The drug Fialuridine, or FIAU, had shown great promise for fighting the hepatitis B virus, which can cause deadly cirrhosis and liver cancer. When dogs passed toxicity tests unharmed, the Food and Drug Administration approved FIAU for human trials.
Too late, scientists discovered that in humans, FIAU stealthily attacks the very building blocks of cells in livers, kidneys and nerves.
Five people treated with FIAU have died of liver and kidney failure, despite liver transplants for three of them.
On Tuesday, a 37-year-old woman succumbed after two months in critical condition and two liver transplants at the University of Virginia Medical Center. One volunteer remains in serious condition there, and another is recovering from an Aug. 4 transplant at Emory University Hospital in Atlanta.
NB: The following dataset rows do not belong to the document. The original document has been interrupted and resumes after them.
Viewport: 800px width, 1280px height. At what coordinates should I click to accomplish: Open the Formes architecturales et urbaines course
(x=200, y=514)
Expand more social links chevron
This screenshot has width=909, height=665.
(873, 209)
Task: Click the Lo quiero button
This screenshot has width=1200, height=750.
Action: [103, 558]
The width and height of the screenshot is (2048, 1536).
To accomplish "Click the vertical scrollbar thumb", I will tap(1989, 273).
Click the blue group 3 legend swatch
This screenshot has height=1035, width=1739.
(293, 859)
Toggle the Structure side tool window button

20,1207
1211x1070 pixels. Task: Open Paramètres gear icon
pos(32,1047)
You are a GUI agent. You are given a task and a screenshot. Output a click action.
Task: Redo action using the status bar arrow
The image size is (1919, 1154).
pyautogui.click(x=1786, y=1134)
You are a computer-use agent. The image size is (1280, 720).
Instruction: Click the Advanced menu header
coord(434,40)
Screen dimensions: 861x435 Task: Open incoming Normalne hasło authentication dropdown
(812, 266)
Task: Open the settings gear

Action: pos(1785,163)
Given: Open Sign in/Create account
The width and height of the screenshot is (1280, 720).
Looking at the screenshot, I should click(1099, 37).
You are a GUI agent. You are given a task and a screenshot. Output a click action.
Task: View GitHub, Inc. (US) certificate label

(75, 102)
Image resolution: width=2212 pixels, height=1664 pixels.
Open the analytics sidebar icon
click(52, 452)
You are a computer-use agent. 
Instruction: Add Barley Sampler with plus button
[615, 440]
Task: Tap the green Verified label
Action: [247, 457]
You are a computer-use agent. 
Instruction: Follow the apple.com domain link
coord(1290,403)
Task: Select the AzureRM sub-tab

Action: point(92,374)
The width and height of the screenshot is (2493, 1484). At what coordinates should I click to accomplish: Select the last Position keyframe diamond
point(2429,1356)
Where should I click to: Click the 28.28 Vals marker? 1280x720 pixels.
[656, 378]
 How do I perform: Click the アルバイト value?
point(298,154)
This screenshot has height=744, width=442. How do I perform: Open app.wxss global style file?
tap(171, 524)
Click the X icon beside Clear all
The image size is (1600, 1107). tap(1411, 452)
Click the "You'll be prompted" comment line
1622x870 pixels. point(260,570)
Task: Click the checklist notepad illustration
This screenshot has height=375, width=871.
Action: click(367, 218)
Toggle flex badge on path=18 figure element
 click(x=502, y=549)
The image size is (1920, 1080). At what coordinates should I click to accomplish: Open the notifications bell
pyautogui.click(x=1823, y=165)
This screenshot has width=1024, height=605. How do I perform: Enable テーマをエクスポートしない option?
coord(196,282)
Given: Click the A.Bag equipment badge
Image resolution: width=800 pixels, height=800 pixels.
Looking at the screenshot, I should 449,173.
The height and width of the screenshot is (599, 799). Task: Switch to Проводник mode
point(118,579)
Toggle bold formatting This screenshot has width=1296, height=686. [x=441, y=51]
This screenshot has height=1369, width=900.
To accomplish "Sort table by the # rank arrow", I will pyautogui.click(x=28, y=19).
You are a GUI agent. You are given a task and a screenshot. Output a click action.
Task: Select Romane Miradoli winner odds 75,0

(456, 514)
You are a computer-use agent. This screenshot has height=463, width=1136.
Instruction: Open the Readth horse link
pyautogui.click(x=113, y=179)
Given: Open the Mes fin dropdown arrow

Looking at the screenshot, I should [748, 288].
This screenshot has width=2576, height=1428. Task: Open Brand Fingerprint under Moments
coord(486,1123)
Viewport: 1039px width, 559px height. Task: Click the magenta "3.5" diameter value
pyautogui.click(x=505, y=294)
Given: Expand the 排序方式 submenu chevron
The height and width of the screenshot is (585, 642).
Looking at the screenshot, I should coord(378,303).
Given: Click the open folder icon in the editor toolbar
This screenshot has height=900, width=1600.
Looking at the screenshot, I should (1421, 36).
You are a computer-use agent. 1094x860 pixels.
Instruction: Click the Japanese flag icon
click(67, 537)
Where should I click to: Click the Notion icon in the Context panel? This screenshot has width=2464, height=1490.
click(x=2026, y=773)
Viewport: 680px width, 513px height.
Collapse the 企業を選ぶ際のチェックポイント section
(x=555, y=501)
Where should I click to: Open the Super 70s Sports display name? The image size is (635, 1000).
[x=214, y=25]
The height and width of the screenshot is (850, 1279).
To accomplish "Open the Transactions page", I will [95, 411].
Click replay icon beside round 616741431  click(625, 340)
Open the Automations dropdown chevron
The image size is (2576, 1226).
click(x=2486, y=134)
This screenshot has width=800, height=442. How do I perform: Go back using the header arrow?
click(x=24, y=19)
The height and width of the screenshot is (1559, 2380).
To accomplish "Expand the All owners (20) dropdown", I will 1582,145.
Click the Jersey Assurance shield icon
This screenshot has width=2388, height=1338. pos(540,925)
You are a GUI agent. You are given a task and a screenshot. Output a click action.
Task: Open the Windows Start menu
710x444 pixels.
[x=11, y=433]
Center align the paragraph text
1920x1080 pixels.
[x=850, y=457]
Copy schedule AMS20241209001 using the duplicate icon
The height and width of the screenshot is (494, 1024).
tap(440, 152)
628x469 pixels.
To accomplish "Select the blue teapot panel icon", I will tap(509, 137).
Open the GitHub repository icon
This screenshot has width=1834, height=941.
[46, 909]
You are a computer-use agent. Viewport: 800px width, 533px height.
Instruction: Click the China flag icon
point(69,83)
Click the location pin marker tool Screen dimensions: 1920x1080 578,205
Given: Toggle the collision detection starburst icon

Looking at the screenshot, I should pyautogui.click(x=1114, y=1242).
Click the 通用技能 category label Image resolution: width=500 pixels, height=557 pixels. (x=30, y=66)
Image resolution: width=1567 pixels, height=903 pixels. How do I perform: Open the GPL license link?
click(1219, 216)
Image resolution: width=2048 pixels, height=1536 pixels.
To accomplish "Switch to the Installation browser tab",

Additionally, Hoofnagle fears other antiviral drugs such as the AIDS drugs AZT and ddI, which are known to be toxic, may attack patients the way FIAU did. The first clue that FIAU was dangerous came in August 1992, when a man who had taken FIAU developed painful nerve damage. Paul Melstrom of Phoenix and 23 other volunteers participated in a 28-day NIH study of FIAU, from mid-April to mid-May last year. Almost four months later, Melstrom, 53, contracted severe neuropathy in his feet and legs. Another patient had minor neuropathy.
"It was so obvious to me it was the FIAU," Melstrom said from Arizona. "There's nothing about my life that changed in 1992, but there was one hallmark event. That was the taking of the FIAU."
But the NIH couldn't prove FIAU was to blame. Many things cause neuropathy, including alcohol. Melstrom is a recovering alcoholic and once had a bout with mild neuropathy.
So the agency continued the trial this spring, giving the drug to 15 otherwise healthy hepatitis patients for up to 11 weeks.